- Baomianqian Township Location in Hunan
- Coordinates: 27°02′35″N 112°00′48″E﻿ / ﻿27.04306°N 112.01333°E
- Country: China
- Province: Hunan
- Prefecture-level city: Shaoyang
- County-level city: Shaodong

Area
- • Total: 55.08 km^{2} (21.27 sq mi)

Population (2017)
- • Total: 11,756
- • Density: 213.4/km^{2} (552.8/sq mi)
- Time zone: UTC+08:00 (China Standard)
- Postal code: 422831
- Area code: 0739

Chinese name
- Traditional Chinese: 堡面前鄉
- Simplified Chinese: 堡面前乡

Standard Mandarin
- Hanyu Pinyin: Bǎomiànqián Xiāng

= Baomianqian Township =

Baomianqian Township (堡面前乡) is a township in Shaodong, Hunan, China. The population was 11,756 at the 2017 census.

==History==
It was known as Anhe Township (安和乡) in 1950. In 1956 its named was changed to "Baomianqian Township". In 1961 it was renamed "Baomianqian People's Commune". In 1984 it was restored as a township.

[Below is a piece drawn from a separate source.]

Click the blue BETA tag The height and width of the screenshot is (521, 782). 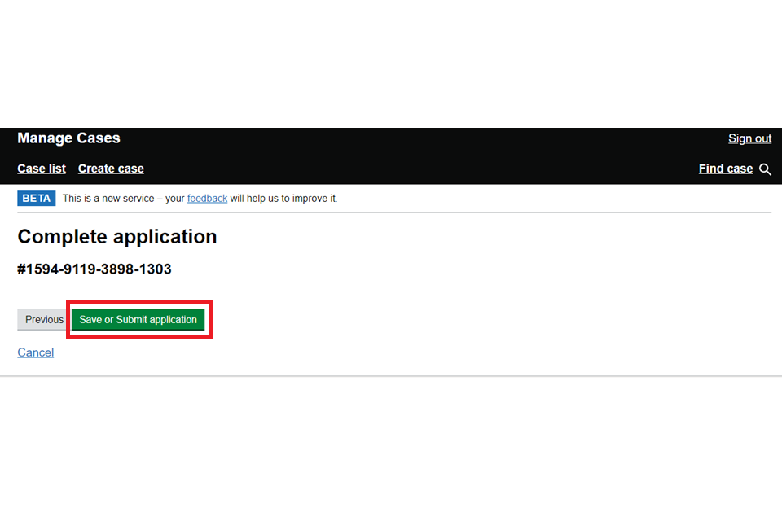pos(37,198)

==Administrative division==
As of 2015, the township is divided into nineteen villages:
- Shamuyuan (杉木源村)
- Dayang (大羊村)
- Hongjing (红旌村)
- Huajia (花甲村)
- Aizhu (蔼竹村)
- Xinyuan (新源村)
- Wuyi (五一村)
- Jinshi (金石村)
- Xinhua (新华村)
- Chayun (茶云村)
- Bayi (八一村)
- Baomianqian (堡面前村)
- Dayun (大云村)
- Leiwan (雷湾村)
- Hengjiachong (横江冲村)
- Shuanglian (双联村)
- Shengli (胜利村)
- Yonggui (永桂村)
- Caoyuanchong (槽源冲村)

==Geography==
The highest point in the township is Mount Dayun (大云山 (Mount of Big Cloud)), also known as "Mount Daniu" (大牛山 (Mount of Big Cattle)), "Mount Yejiang" (耶姜山) or "White Clouds Peak" (白云峰), which is at 996.4 m above sea level.

==Economy==
Baomianqian Township's economy is based on nearby mineral resources and agricultural resources. Sweet potato and wheat are the main food crops. Chinese herbal medicine is the main economic crop. It is rich in iron, aluminum, gold, copper, uranium, manganese, phosphorus and granite.

==Notable people==
- Shen Taizhi (申太之), Tang dynasty politician.
- Luo Zongzhi (罗宗之), Southern Song dynasty politician.
- Zou Tongshu (邹统书), Ming dynasty scholar.
- Liu Dapeng (刘大鹏), revolutionist.
- Liu Shutao (刘树涛), politician in the Republic of China.
- Liu Zhongji (刘中冀), politician.
- Liu Shuiyu (刘水玉), journalist of Xinhua News Agency.